To solve the problem of finding the shortest path from vertex A to vertex L in this weighted graph, we can apply Dijkstra's algorithm. I'll walk through the process based on the image provided:

Steps for Dijkstra’s Algorithm:

1. Initialize Distances: Start at vertex A and set the distance to 0. Set the distance to all other vertices as infinity initially.
2. Update Neighbors: For each vertex, update the distances to its neighboring vertices by adding the weight of the connecting edge.
3. Choose the Smallest Distance: Move to the vertex with the smallest known distance and repeat the process until reaching vertex L.

Step-by-Step Application:

1. Start at A:

   • Current known distances:
     A = 0 (starting point),
     D = 19,
     B = 18.
     Other vertices are still infinity.

2. Move to B (smaller distance):

   • Update distances from B:
     E = 19 (B → E via edge 1),
     C = 24 (B → C via edge 6).
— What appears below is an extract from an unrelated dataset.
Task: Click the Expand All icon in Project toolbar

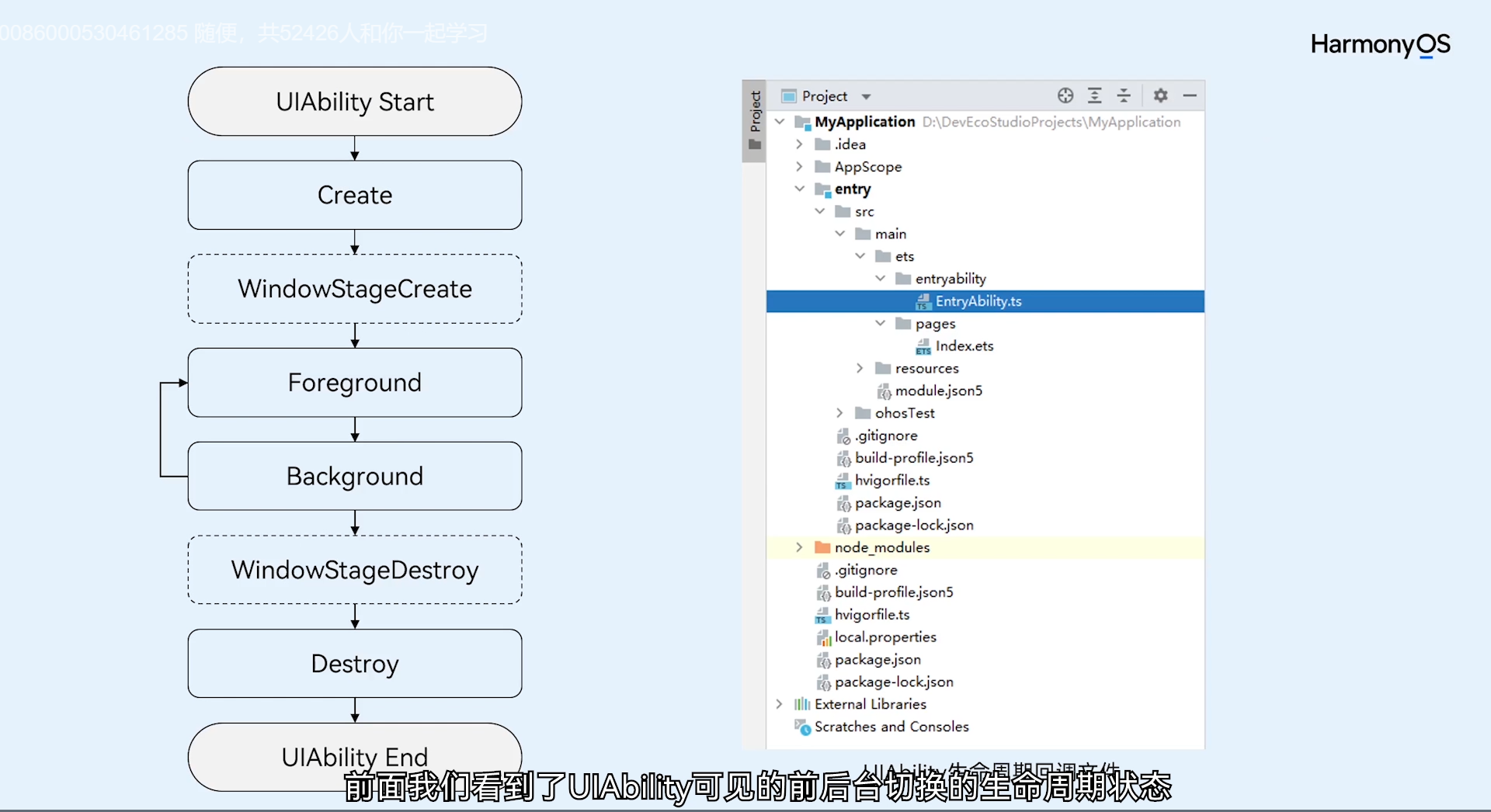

Current known distances:
     A = 0,
     B = 18,
     D = 19,
     E = 19,
     C = 24.

3. Move to D (smallest known distance):

   • Update distances from D:
     G = 36 (D → G via edge 17).
     No shorter paths found for other vertices. Current known distances:
     A = 0,
     B = 18,
     D = 19,
     E = 19,
     C = 24,
     G = 36.

4. Move to E (next smallest):

   • Update distances from E:
     F = 33 (E → F via edge 14),
     H = 31 (E → H via edge 12).
     Current known distances:
     A = 0,
     B = 18,
     D = 19,
     E = 19,
     F = 33,
     C = 24,
     H = 31,
     G = 36.

5. Move to C:

   • Update distances from C:
     F = 33 (C → F via edge 16).
     No shorter paths found for other vertices.

6. Move to H:

   • Update distances from H:
     I = 61 (H → I via edge 30),
     K = 53 (H → K via edge 22).
     Current known distances:
     A = 0,
     B = 18,
     D = 19,
     E = 19,
     F = 33,
     C = 24,
     H = 31,
     K = 53,
     G = 36,
     I = 61.

7. Move to F:

   • Update distances from F:
     I = 57 (F → I via edge 24),
     L = 59 (F → L via edge 26).
     Current known distances:
     A = 0,
     B = 18,
     D = 19,
     E = 19,
     F = 33,
     C = 24,
     H = 31,
     K = 53,
     G = 36,
     I = 57,
     L = 59.

8. Move to L:
   You have reached the target vertex, L, with a shortest path of 59.

Shortest Path:

The shortest path from A to L is:
A → B → E → F → L.

Would you like more details on the steps, or any further clarification?

Related Questions:

1. How does Dijkstra's algorithm work in graphs with negative weights?
2. What is the difference between Dijkstra's and Bellman-Ford algorithms?
3. Can Dijkstra’s algorithm be used for unweighted graphs?
4. What are the time complexity considerations of Dijkstra's algorithm?
5. How does A* (A-star) algorithm compare to Dijkstra’s in pathfinding?

Tip:

When using Dijkstra’s algorithm, always prioritize vertices with the smallest known distance at each step to ensure you find the shortest path efficiently.